By Siva Sithraputhran
PUTRAJAYA, Malaysia (Reuters) - A Malaysian court ruled on Monday that a Christian newspaper may not use the word "Allah" to refer to God, a landmark decision on an issue that has fanned religious tensions and raised questions over minority rights in the mainly Muslim country.
The unanimous decision by three Muslim judges in Malaysia's appeals court overturned a 2009 ruling by a lower court that allowed the Malay language version of the newspaper, The Herald, to use the word Allah - as many Christians in Malaysia say has been the case for centuries.
"The usage of the word Allah is not an integral part of the faith in Christianity," chief judge Mohamed Apandi Ali said in the ruling. "The usage of the word will cause confusion in the community."
The decision coincides with heightened ethnic and religious tensions in Malaysia after a polarising May election, in which the long-ruling coalition was deserted by urban voters that included a large section of minority ethnic Chinese.
In recent months, Prime Minister Najib Razak has sought to consolidate his support among majority ethnic Malays, who are Muslim by law, and secure the backing of traditionalists ahead of a crucial ruling party assembly this month.
His new government - dominated by his Malay-based United Malays National Organisation - has toughened security laws and introduced steps to boost a decades-old affirmative action policy for ethnic Malays, reversing liberal reforms aimed at appealing to a broader section of multi-ethnic Malaysia.
In its case, the government argued that the word Allah is specific to Muslims and that the then-home minister's decision in 2008 to deny the newspaper permission to print it was justified on the basis of public order.
Lawyers for the Catholic paper had argued that the word Allah predates Islam and had been used extensively by Malay-speaking Christians in Malaysia's part of Borneo island for centuries.

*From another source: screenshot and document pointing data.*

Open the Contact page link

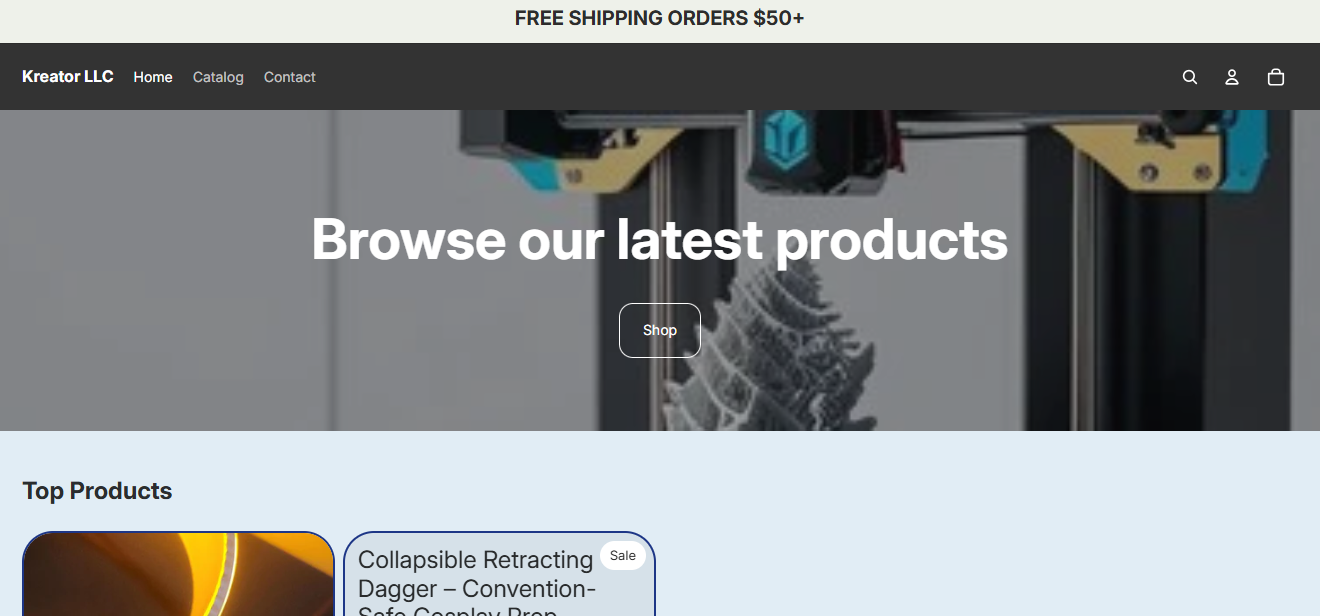[290, 77]
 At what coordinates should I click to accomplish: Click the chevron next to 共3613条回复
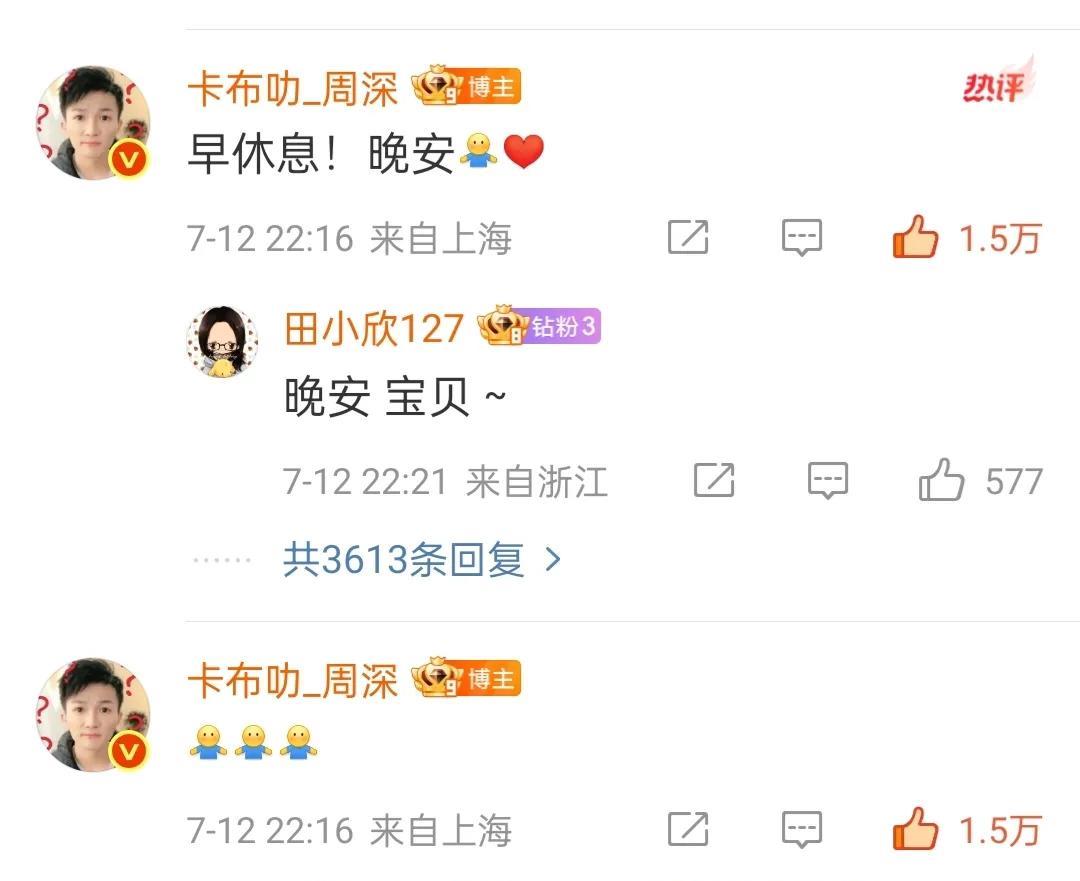pyautogui.click(x=552, y=560)
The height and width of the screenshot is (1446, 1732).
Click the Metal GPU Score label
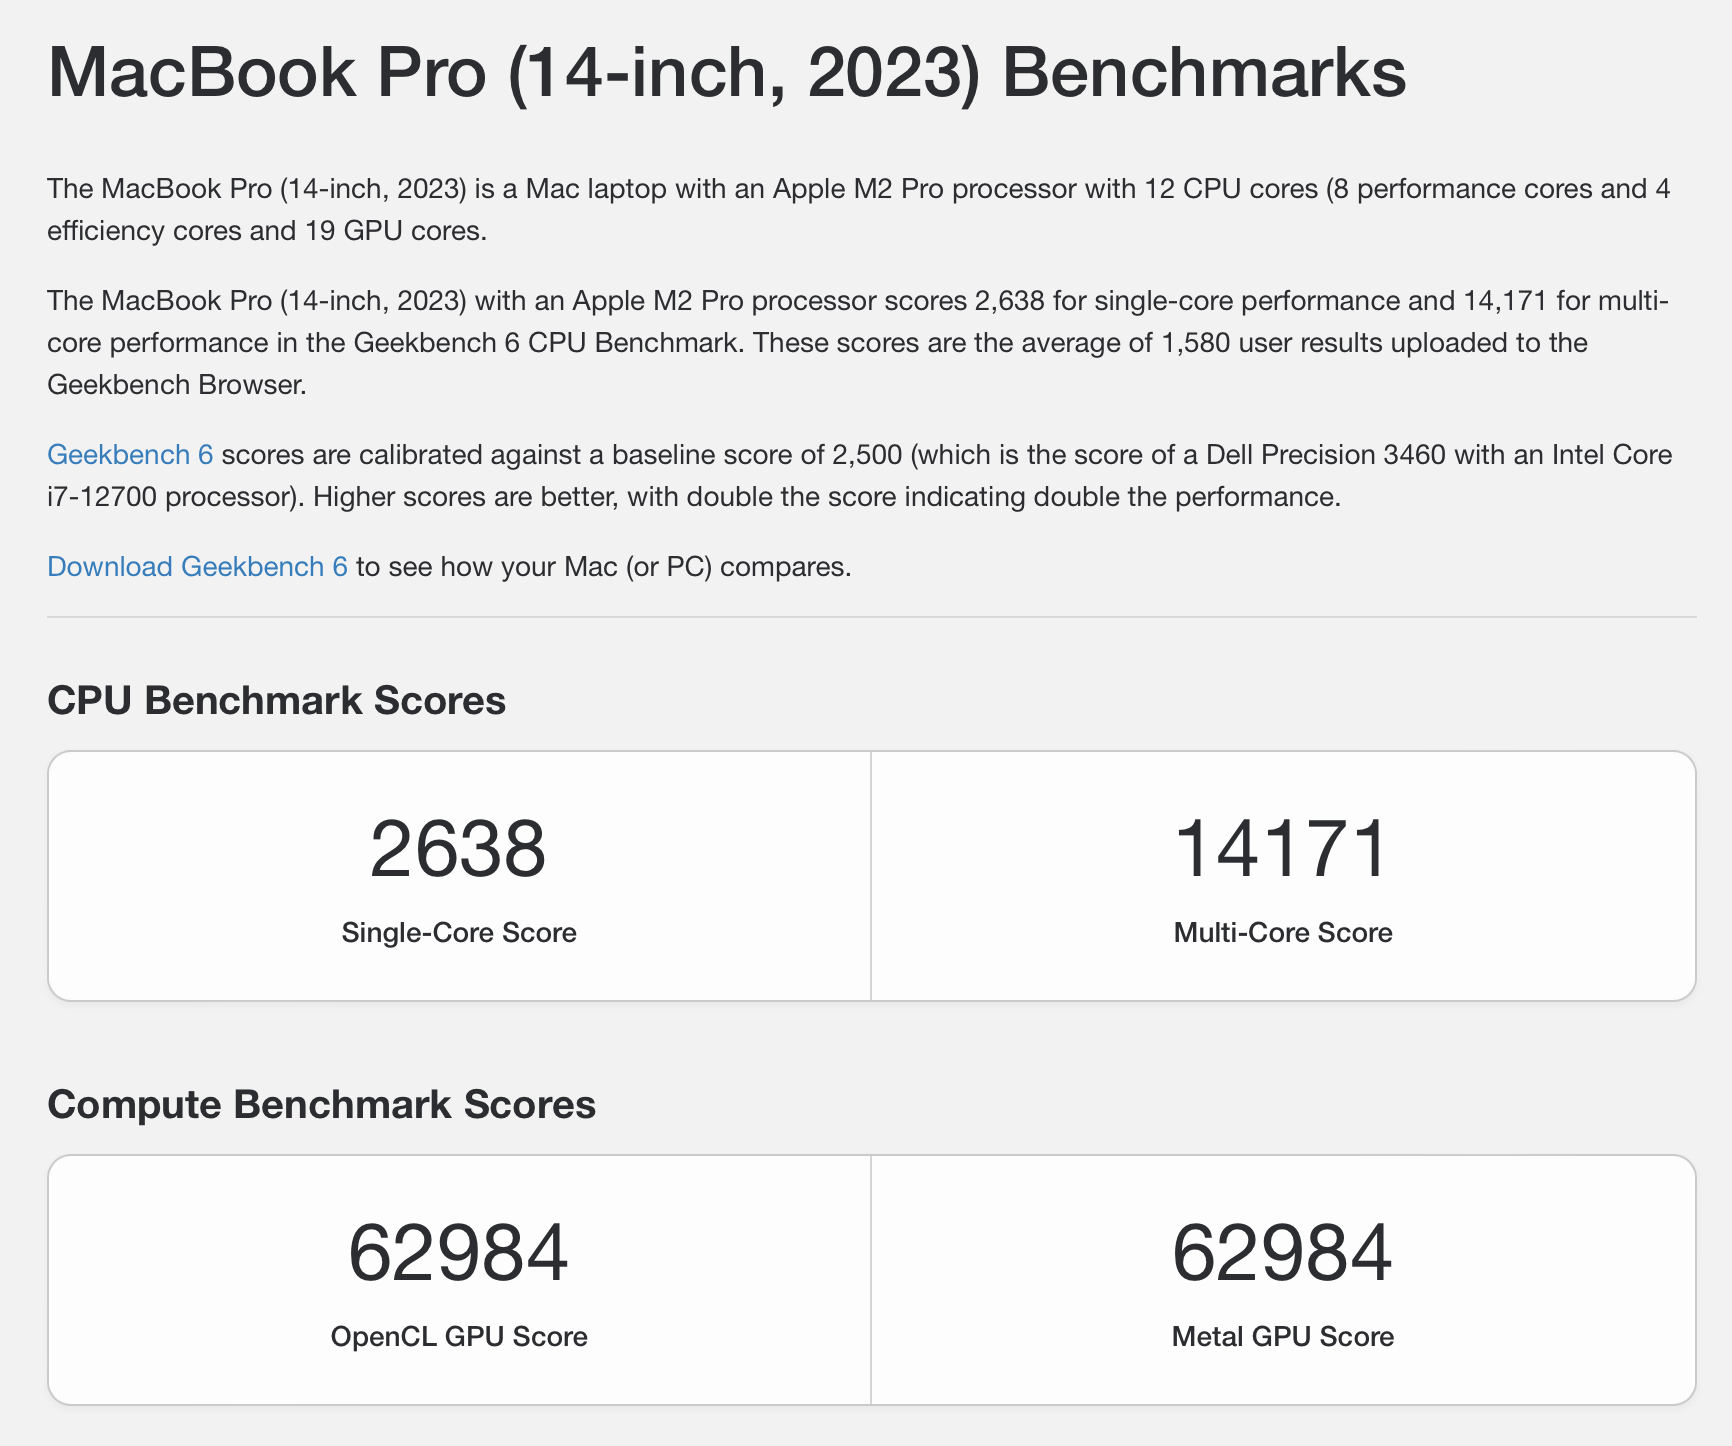(x=1283, y=1337)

They say they will appeal against Monday's decision to Malaysia's highest court.
Christians in Indonesia and much of the Arab world continue to use the word without opposition from Islamic authorities. Churches in the Borneo states of Sabah and Sarawak have said they will continue to use the word regardless of the ruling.
The paper won a judicial review of the home minister's decision in 2009, triggering an appeal from the federal government.
Ethnic Malays make up 60 percent of Malaysia's 28 million people, with Chinese accounting for more than a quarter and ethnic Indians also forming a substantial minority. Christians account for around 9 percent.